Document Type
Article
Publication Date
2025
DOI
10.37349/en.2025.100685
Publication Title
Exploration of Neuroscience
Volume
4
Pages
100685
Abstract
Aim: This study is to better understand how the transient ion transport activity of touch receptors could change the graded potential to stimulate an action potential firing.
Methods: The latest transmembrane-electrostatically localized protons/cations charges (TELC) theory is employed for numerical analysis to calculate the neural touch signal transduction responding time required to fire an action potential spike.
Results: A neural action potential spike was constructed successfully using newly developed time-dependent TELC-based neural transmembrane potential integral equations (Equations 5, 6, and 7). The results explicated that the TELC curve has an inverse relationship with neural transmembrane potential since its curve appears as an inverse mirror image to the action potential spike.
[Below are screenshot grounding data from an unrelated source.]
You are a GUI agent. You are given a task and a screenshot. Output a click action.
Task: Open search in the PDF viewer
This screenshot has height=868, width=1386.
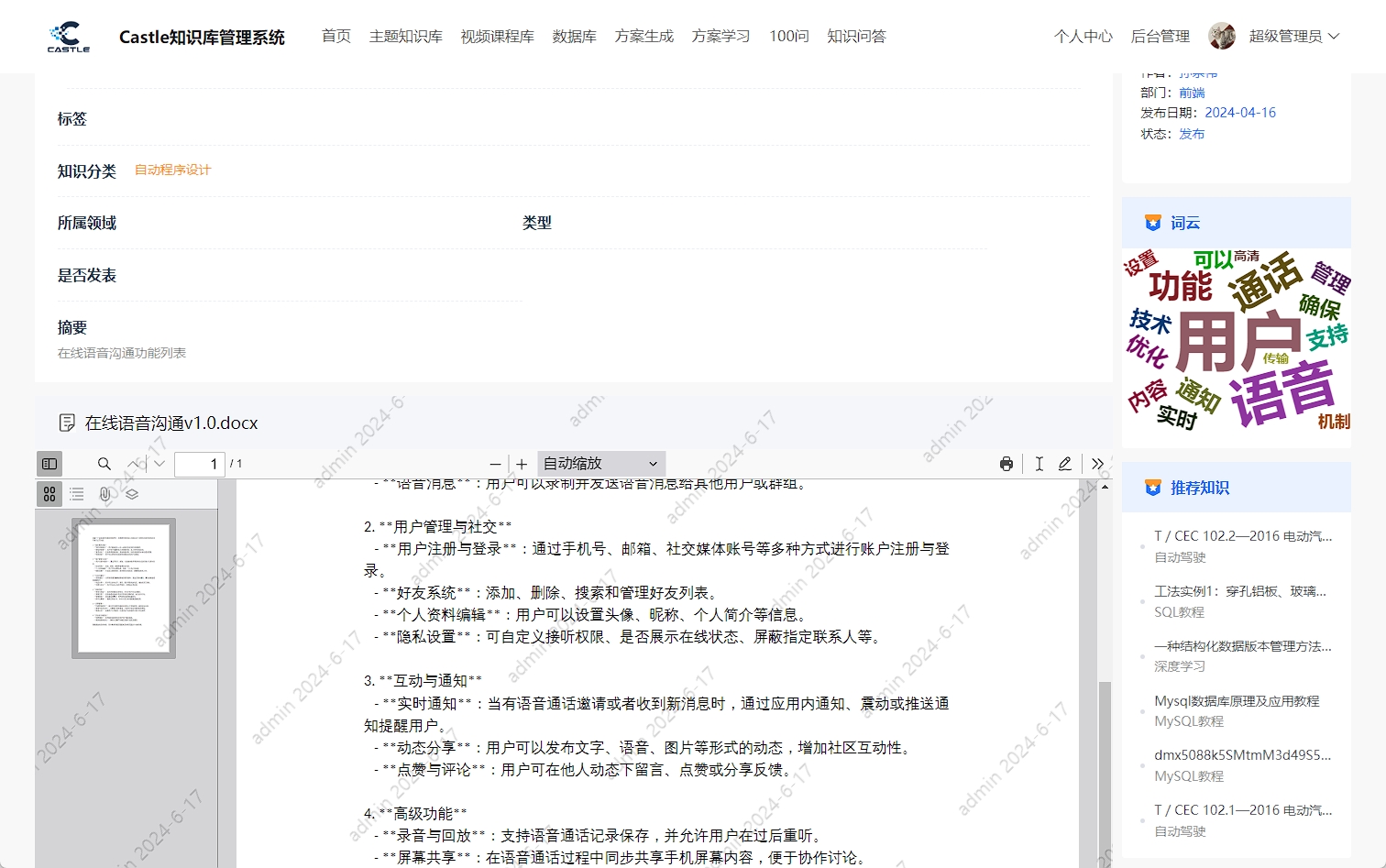(x=104, y=464)
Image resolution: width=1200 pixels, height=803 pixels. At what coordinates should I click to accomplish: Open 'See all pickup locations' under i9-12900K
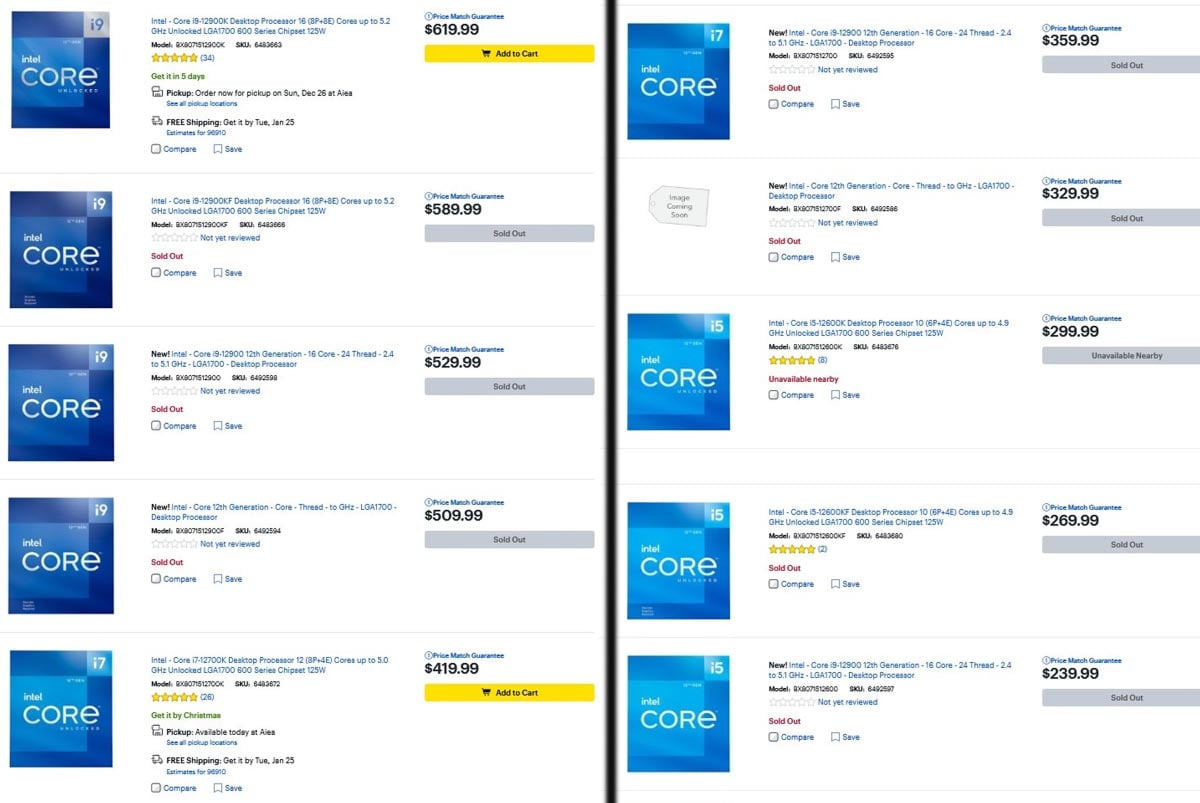click(x=202, y=104)

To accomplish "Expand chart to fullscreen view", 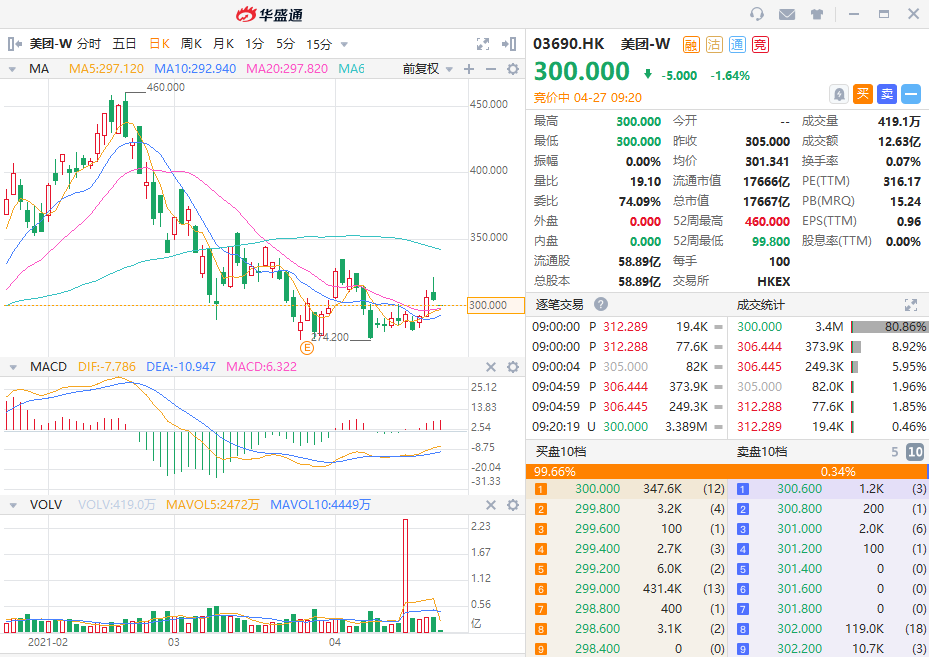I will coord(483,44).
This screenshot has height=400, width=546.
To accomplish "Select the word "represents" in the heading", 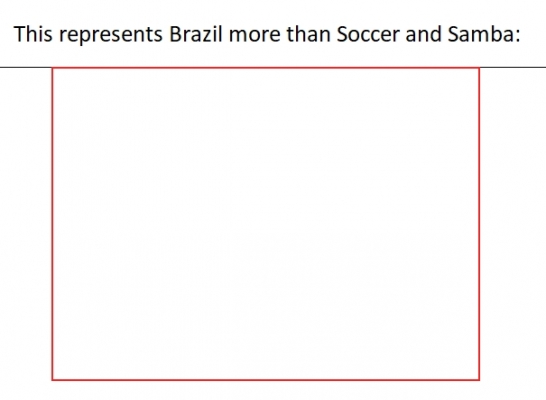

Based on the TELC density at resting membrane potential of –70 mV calculated to be 3,900 (excess protons + cations) per μm² and that at the stimulation threshold level (–55 mV) calculated to be 3,100 (excess protons + cations) per μm² on extracellular membrane surface, the neural touch signal transduction responding time from PIEZO channel ion conduction to reduce the TELC density to the stimulation level of 3,100 TELC per μm² has now, for the first time, been calculated for action potential firing.
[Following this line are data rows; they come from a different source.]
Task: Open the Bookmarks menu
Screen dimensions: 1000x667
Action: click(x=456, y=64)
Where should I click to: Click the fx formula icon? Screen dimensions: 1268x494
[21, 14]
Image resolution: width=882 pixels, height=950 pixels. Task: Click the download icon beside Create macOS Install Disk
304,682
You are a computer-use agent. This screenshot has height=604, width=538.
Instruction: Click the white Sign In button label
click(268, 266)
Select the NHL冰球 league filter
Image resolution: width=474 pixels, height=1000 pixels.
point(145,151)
Conclusions: The activity of a single or a few PIEZO channels may be sufficient to generate a “graded potential” to trigger an action potential spike firing. With a high number (200–300) of PIEZO channels activated by touch, it can generate the required “graded potential” to reach the stimulation threshold level (–55 mV) within a neural touch signal transduction time as fast as 0.3 ms. The calculated neural touch signal transduction responding time (e.g., 0.3 ms) may have fundamental implications not only for neuroscience but also for other science and technology fields such as bioengineering and sports physiology.
Rights
© The Author 2025.
This is an Open Access article licensed under a Creative Commons Attribution 4.0 International (CC BY 4.0) License, which permits unrestricted use, sharing, adaptation, distribution and reproduction in any medium or format, for any purpose, even commercially, as long as you give appropriate credit to the original author and the source, provide a link to the Creative Commons license, and indicate if changes were made.
Data Availability
Article states: "All datasets generated for this study are included in the manuscript and the supplementary files."
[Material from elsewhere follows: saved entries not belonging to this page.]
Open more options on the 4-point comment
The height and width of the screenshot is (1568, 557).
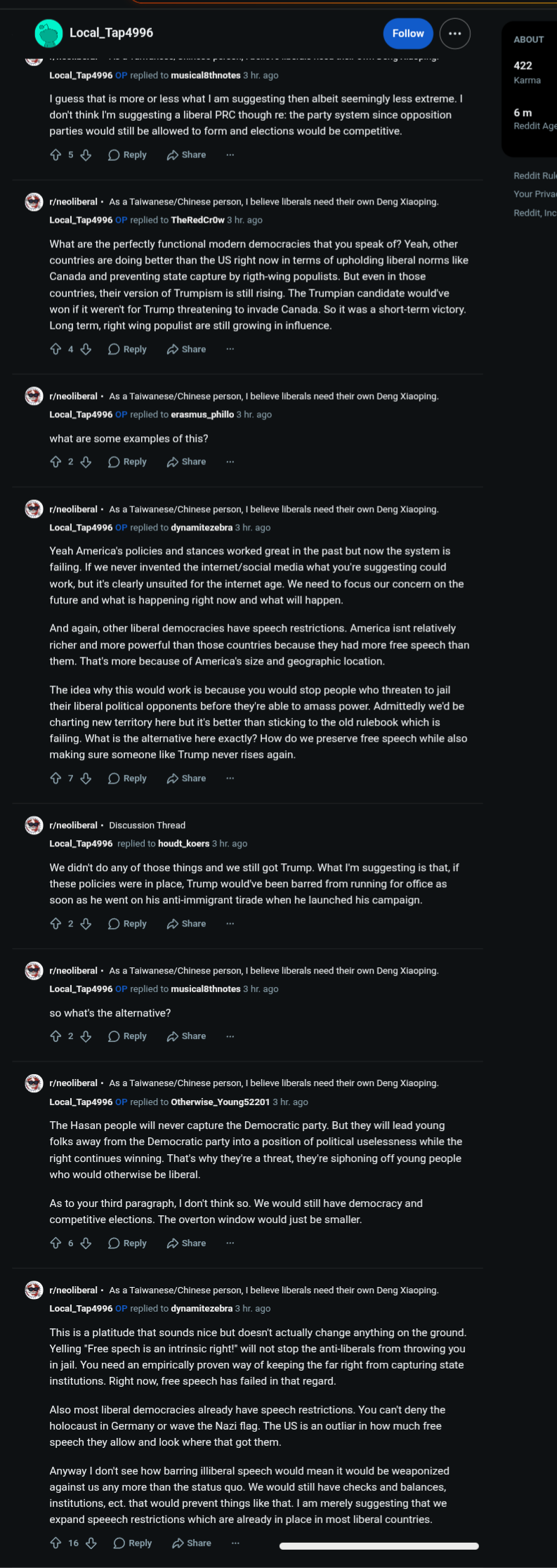[x=230, y=349]
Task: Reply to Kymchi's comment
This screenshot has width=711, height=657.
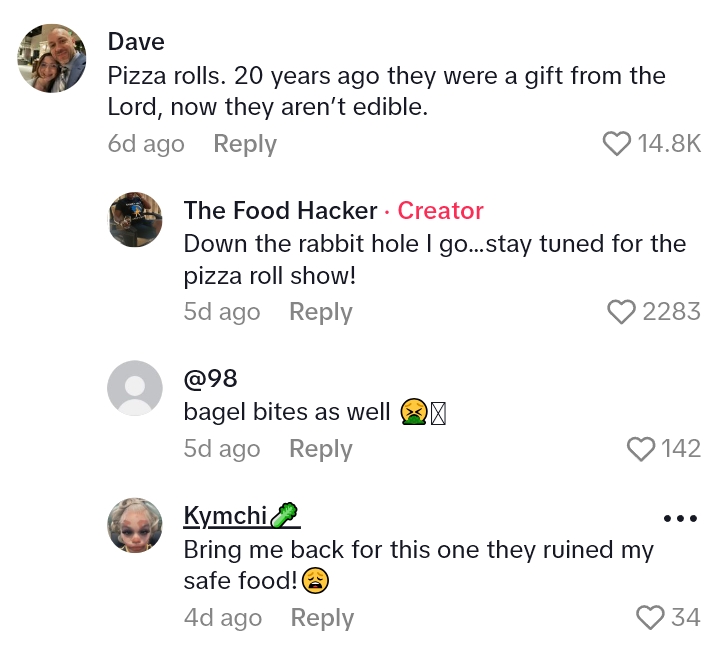Action: pyautogui.click(x=322, y=618)
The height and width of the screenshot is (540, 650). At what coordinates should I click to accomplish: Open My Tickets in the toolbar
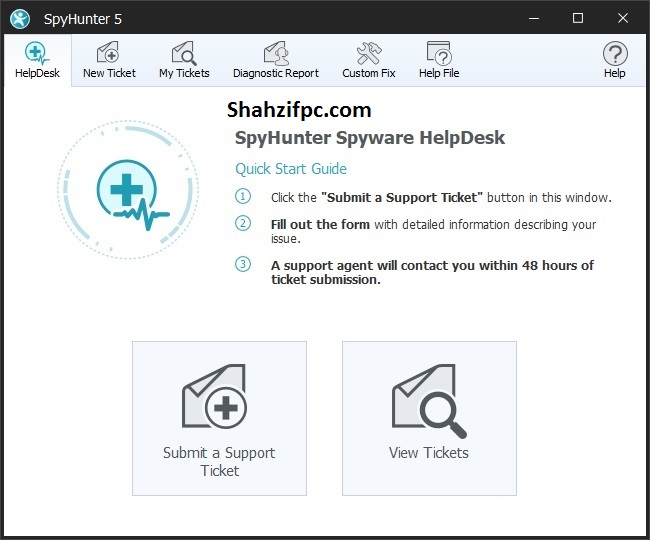(x=184, y=59)
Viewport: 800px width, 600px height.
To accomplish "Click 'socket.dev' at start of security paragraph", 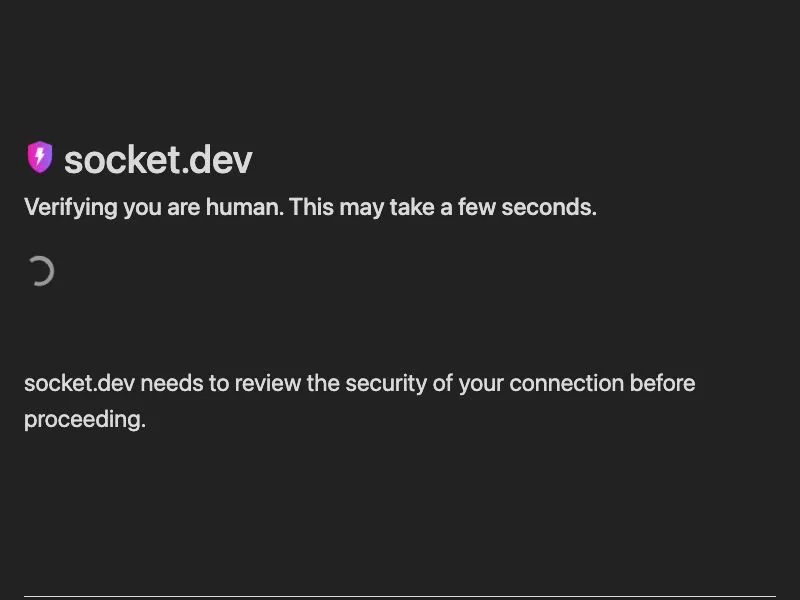I will click(80, 383).
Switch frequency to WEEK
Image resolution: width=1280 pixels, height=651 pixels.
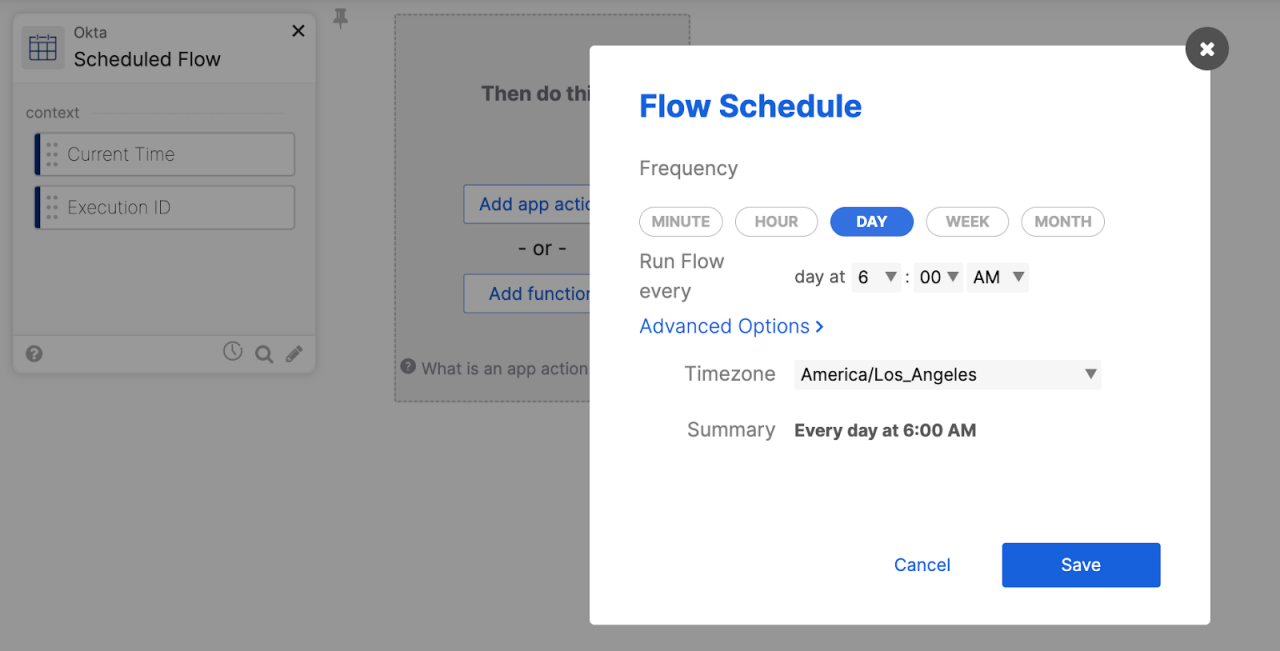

Original Publication Citation
Lee, J. W. (2025). Application of TELC model to better elucidate neural stimulation by touch. Exploration of Neuroscience, 4, 100685. https://doi.org/10.37349/en.2025.100685
ORCID
0000-0003-2525-5870 (Lee)
Repository Citation
Lee, James Weifu, "Application of TELC Model to Better Elucidate Neural Stimulation by Touch" (2025). Chemistry & Biochemistry Faculty Publications. 372.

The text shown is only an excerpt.